Task brief>
Rewrite the article on Daven Presgraves, beginning with the words "Daven Presgraves is" and ending after "in driving speciation.", with "X chromosome" in place of every "X-Chromosome".

Page extract>
- Scientific career
- Fields: Molecular Genetics
- Workplaces: University of Rochester

= Daven Presgraves =

American geneticist

Daven Presgraves is University Dean's Professor in the Department of Biology at the University of Rochester.

==Education and career==
Presgraves earned his B.S. and an M.S. at the University of Maryland at College Park and a second M.S. and a Ph.D. in ecology and evolutionary biology from the University of Rochester. After completing his Ph.D, he was an Alexander von Humboldt Postdoctoral Fellow at LMU Munich and an NIH-NRSA Postdoctoral Fellow at Cornell University.

==Work==
Presgraves' work has contributed to the current understanding of sexual selection, meiotic drive, and the X-Chromosome's evolutionary importance. His work has led to the confirmation of a phenomenon called the "large X-effect," which describes the integral role of the X-Chromosome as a wedge in driving speciation.

Source data>
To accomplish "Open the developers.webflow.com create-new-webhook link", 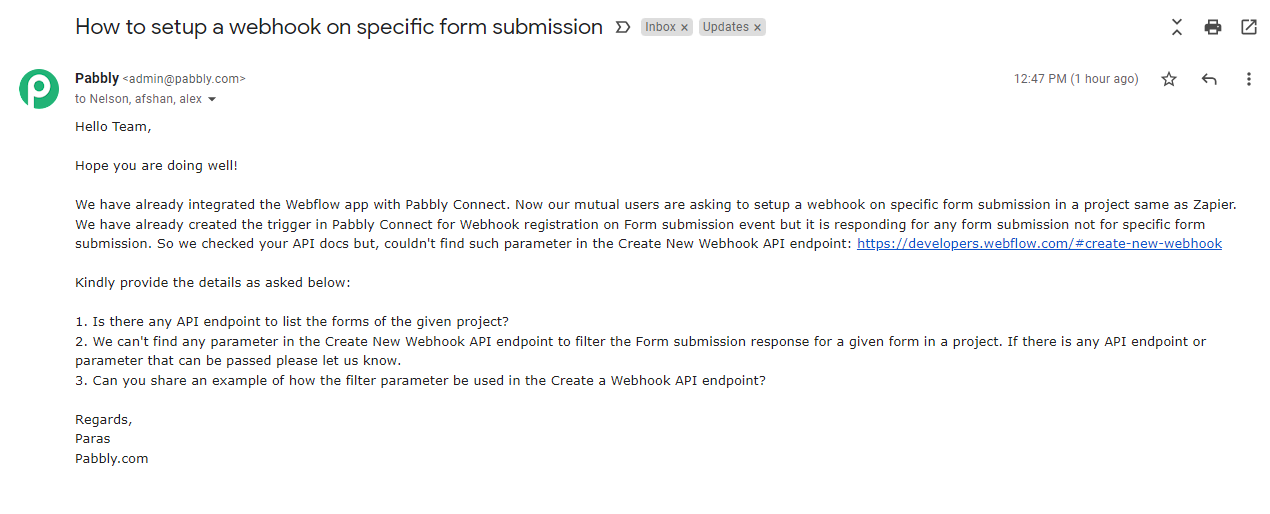I will tap(1039, 243).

Exercise result>
Daven Presgraves is University Dean's Professor in the Department of Biology at the University of Rochester.

==Education and career==
Presgraves earned his B.S. and an M.S. at the University of Maryland at College Park and a second M.S. and a Ph.D. in ecology and evolutionary biology from the University of Rochester. After completing his Ph.D, he was an Alexander von Humboldt Postdoctoral Fellow at LMU Munich and an NIH-NRSA Postdoctoral Fellow at Cornell University.

==Work==
Presgraves' work has contributed to the current understanding of sexual selection, meiotic drive, and the X chromosome's evolutionary importance. His work has led to the confirmation of a phenomenon called the "large X-effect," which describes the integral role of the X chromosome as a wedge in driving speciation.